砷是在環境中發現的毒性類金屬物質，主要以無機和有機的形式存在於自然界。人類暴露到無機砷的主要來源是飲水中的高濃度砷和工業污染。在水源中，砷主要是以無機的形式存在。根據之前的研究發現，當母親飲水中含較高砷濃度會增加新生兒低體重的發生率。骨骼肌母細胞增生和分化在胚胎之肌肉發育及成體的肌肉新生和維持中扮演重要的角色。但到目前為止，無機砷對於肌肉生長和分化的影響尚未被探討。因此，我們假設砷導致新生兒低體重可能是經由影響肌肉的生長或分化所造成的。 本研究分為兩個部份，第一部分探討砷對於骨骼肌母細胞增生和毒性的影響。根據實驗結果，我們發現處理3和10 μM三氧化二砷 (arsenic trioxide)24小時後，小鼠肌母細胞株C2C12存活率會顯著下降；而處理0.25-1 μM三氧化二砷72小時後，細胞增生也顯著降低。由BrdU實驗發現，0.5和1 μM 三氧化二砷能夠顯著抑制C2C12細胞株DNA的合成，且細胞核中PCNA蛋白表現也明顯下降。利用流式細胞儀分析細胞週期的實驗結果指出，三氧化二砷會讓細胞週期停滯在G1和G2/M。在觀察調控細胞週期的蛋白中結果發現，cyclin D1、cyclin B1、CDK2和CDK4會顯著降低。此外，處理C2C12肌母細胞3和10 μM 三氧化二砷24小時後，會顯著增加細胞凋亡 (apoptosis)以及PARP和caspase-3蛋白。流式細胞儀分析結果顯示，三氧化二砷會增加C2C12細胞活性氧化物 (reactive oxygen species; ROS)的產生。使用抗氧化劑NAC會顯著降低三氧化二砷所造成的活性氧化物和細胞凋亡。本部份證明了無機砷在肌母細胞生長中扮演負向的角色，其主要機制是為在低濃度主要經由抑制細胞週期而抑制增生；在高濃度則經由ROS所引起細胞凋亡。 在第二部份研究中，我們也進一步探討砷對於肌母細胞的分化 (myogenic differentiation)和對動物體肌肉再生之影響。在體外實驗，我們採用C2C12細胞株以及人類和小鼠初代培養的肌母細胞，經過處理分化培養液並同時加入三氧化二砷四天後，評估肌肉分化指標蛋白: myogenin和myosin heavy chain以及多核肌管 (multinucleated myotube)的形成。在動物實驗，我們使用甘油造成小鼠肌肉壞死-新生模式來觀察砷對於骨骼肌新生的影響。根據實驗結果發現，低於毫莫爾濃度 (submicromolar)的三氧化二砷可抑制肌母細胞的分化，且具有劑量效應關係。在分化過程中，三氧化二砷顯著的抑制Akt和p70s6k蛋白磷酸化，並也存在著劑量效應關係。我們轉殖持續活化的Akt (constitutively active form of Akt )到C2C12細胞，三氧化二砷抑制肌肉分化的蛋白和肌管的形成可以被逆轉。在動物實驗方面，ICR小鼠局部注射甘油後，由肌肉的切片觀察到典型的肌肉傷害和再生反應。
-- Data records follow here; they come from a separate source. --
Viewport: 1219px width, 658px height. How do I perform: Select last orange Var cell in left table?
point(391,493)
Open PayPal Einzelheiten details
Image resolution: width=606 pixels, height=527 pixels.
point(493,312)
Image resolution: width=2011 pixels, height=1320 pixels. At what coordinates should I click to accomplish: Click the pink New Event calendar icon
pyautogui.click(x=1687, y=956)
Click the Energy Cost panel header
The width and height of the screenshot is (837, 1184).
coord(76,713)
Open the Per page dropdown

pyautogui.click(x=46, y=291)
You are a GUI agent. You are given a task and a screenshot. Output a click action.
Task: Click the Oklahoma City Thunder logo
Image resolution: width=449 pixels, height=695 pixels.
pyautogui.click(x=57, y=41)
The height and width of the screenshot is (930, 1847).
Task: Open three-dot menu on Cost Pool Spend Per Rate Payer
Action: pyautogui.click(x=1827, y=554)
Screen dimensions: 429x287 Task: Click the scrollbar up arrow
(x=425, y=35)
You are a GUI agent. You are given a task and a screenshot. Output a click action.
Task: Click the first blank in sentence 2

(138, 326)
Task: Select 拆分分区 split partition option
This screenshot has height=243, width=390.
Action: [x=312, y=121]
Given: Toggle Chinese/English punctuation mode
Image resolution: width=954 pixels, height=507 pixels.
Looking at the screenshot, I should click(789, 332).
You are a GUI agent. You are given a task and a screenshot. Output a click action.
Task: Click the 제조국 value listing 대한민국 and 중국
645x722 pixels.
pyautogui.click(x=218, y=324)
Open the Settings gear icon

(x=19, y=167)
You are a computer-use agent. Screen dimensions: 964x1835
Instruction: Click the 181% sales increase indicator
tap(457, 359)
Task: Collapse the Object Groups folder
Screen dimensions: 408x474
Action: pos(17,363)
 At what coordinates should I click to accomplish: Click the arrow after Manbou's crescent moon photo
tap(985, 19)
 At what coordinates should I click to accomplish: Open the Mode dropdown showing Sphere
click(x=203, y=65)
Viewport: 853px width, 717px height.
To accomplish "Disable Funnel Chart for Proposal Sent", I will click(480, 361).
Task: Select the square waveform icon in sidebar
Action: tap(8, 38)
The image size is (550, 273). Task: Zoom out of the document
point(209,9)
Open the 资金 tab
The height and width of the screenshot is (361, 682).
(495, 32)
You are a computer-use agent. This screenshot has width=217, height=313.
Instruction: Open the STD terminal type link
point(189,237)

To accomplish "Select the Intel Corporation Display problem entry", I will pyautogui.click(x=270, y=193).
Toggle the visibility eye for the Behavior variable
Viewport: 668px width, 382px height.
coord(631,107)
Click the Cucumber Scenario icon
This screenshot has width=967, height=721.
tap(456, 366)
在給予小鼠飲水砷的組別，再生的肌肉中myogenin的表現和Akt的磷酸化被顯著抑制。因此我們的結果證明三氧化二砷抑制肌肉的分化主要是經由抑制Akt相關的訊息傳遞所導致。 綜合這些結果猜測三氧化二砷能夠抑制骨骼肌細胞增生、分化和延遲肌肉再生。此外，我們的結果提供新的証據顯示: 三氧化二砷可能影響肌肉新生並且指出發育中的肌肉對於砷的污染是相當敏感的。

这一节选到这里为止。